而那漢子,他的眼神早已陷入了女孩襯衣下的旖旎風光里,并沒有發現女孩的動作,也忘記了架在女孩脖子前的刀。
【伍】
突然,一個黑影沖了出來,是老李!他像一頭野獸從椅子背后的黑暗中撲上來,一只手推開正把脖子送向刀刃的女孩,另一只手緊緊抓住那漢子握刀的手腕。
三人都被他嚇了一跳,首先反應過來的是那拿刀的漢子。他沒空去管逃脫掌控的女孩,全力與想要奪刀的老李拉扯了起來。
從突然的驚嚇中恢復之后,他輕松了解了老李的底細。
“死老頭,你這是在找死!”他反身而起,一下擺脫了背對老李使不上勁的尷尬局面,與老李隔著長椅相對而立。他扭轉刀頭,使勁向著老李刺去!
老李拼命躲開了這一刺,卻被那漢子反手收刀時用力斜插進了小腹。
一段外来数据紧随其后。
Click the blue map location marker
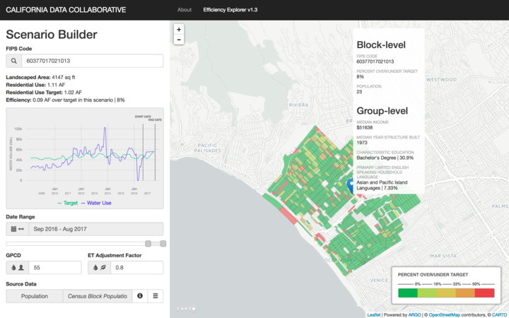Image resolution: width=509 pixels, height=318 pixels. (351, 186)
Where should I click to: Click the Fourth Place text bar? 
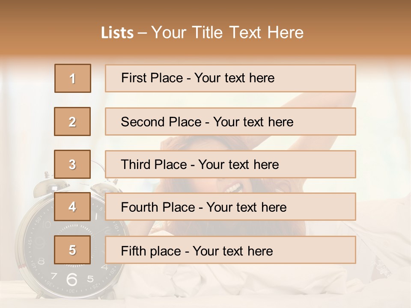click(230, 207)
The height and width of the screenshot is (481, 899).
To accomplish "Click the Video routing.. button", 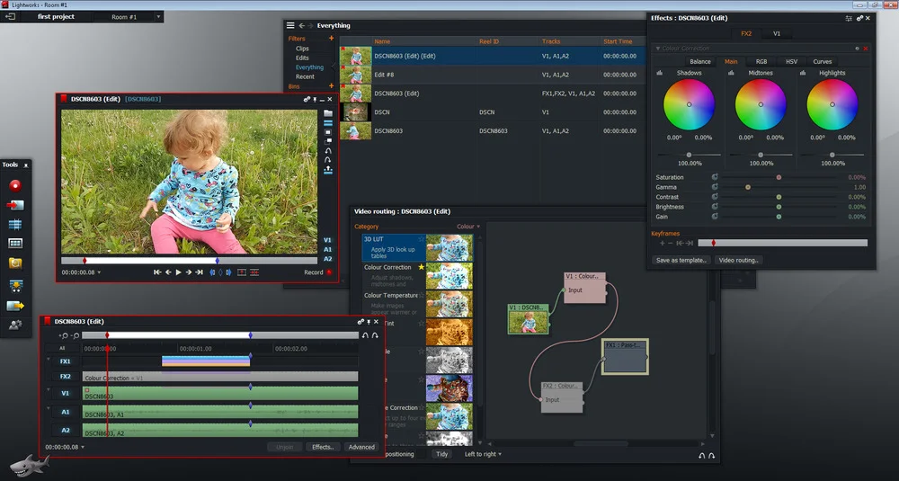I will [739, 261].

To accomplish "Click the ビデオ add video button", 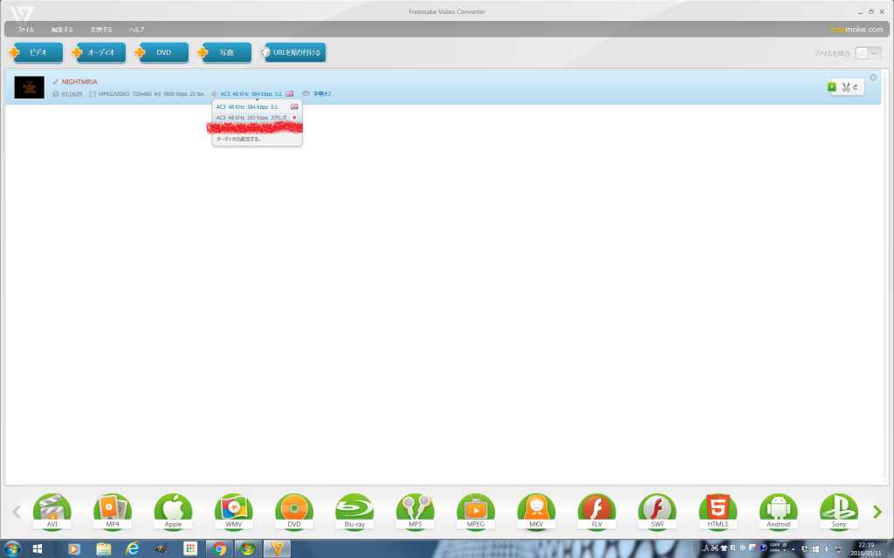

小腹吃痛,老李原本老衰的氣力進一步開始流失,他死死地抱住那漢子的手臂,對著不遠處呆滯的男孩,用盡全身力氣大吼道,“還不來幫忙!”
被推到一邊的女孩立刻沖了上來,揮舞著雙手,拼命向著那漢子的臉上抓去!
“臭丫頭找死!”那漢子一手使勁奪刀,另一只手一把抓住女孩的頭發,一用勁就把女孩摁在了長椅上。
那個少年終于動了,他雙目血紅,憋屈地迸發出一聲怒吼,沖上前拼命勒住那漢子的脖子。
那漢子不得不松開女孩,想要掰開少年的胳膊。女孩重獲自由,抄起一塊板磚,對著他的腦袋砸了下去。
啪的一聲,壞人應聲而倒。
【陸】
拋開板磚、男孩和壞人漢子,女孩立刻跑到椅子后邊,扶住了快要倒下的老李。她迅速掏出紙巾按在老李的傷口上,同時拿出手機,撥打了110和120。
老李躺在女孩的腿上,嘴里抽著冷氣,他感覺到自己的生命,正隨著肚子滲出的血液,一點一點流逝。
“你為什么救我?你明知道你很可能會死的,你甚至都還不認識我······我叫夏雪。”女孩急得直掉淚,聲音漸漸哽咽。
“也許是為了我自己吧,”老李看了一眼女孩,轉頭望向愈發低矮的白色彎月,苦澀地笑了笑,“因為,這里也是我曾經站不起來的地方啊······”
老李轉頭瞧了一眼站在一邊不知所措的男孩,用盡全力招了招手。男孩躲躲閃閃地抬眼望了一眼女孩,慢慢挪了過來。
“你小子,不太行啊!”老李咬字十分艱難,“人都有恐懼的時候,但作為一個爺們,你得學會面對它!”
“因為,你要守護的,是愛啊!這種時候,不拼命,你真的會,后悔,一輩子的······”
“原諒我,原諒我······原諒,我······”
老李瞪圓了眼睛,再說不出一句完整的話。斷斷續續的呢喃,一點點消失在深沉的夜色里。
朦朧的白色月光,融進遙遠的悔恨記憶里,凝結成鋼筋鐵骨,構筑了這牢不可破的生命囚牢。阿若,我在這牢里鎖了三十多年了啊!
老李的眼神一點一點飄散在這朦朧又深邃的天空里,他仿佛又看見了,三十多年前妻子年輕的音容笑貌。阿若,我終于可以解脫了啊,你懦弱的男人終于要來尋你了。他在深深的疲倦中睡去,嘴角彎出了幸福的弧度。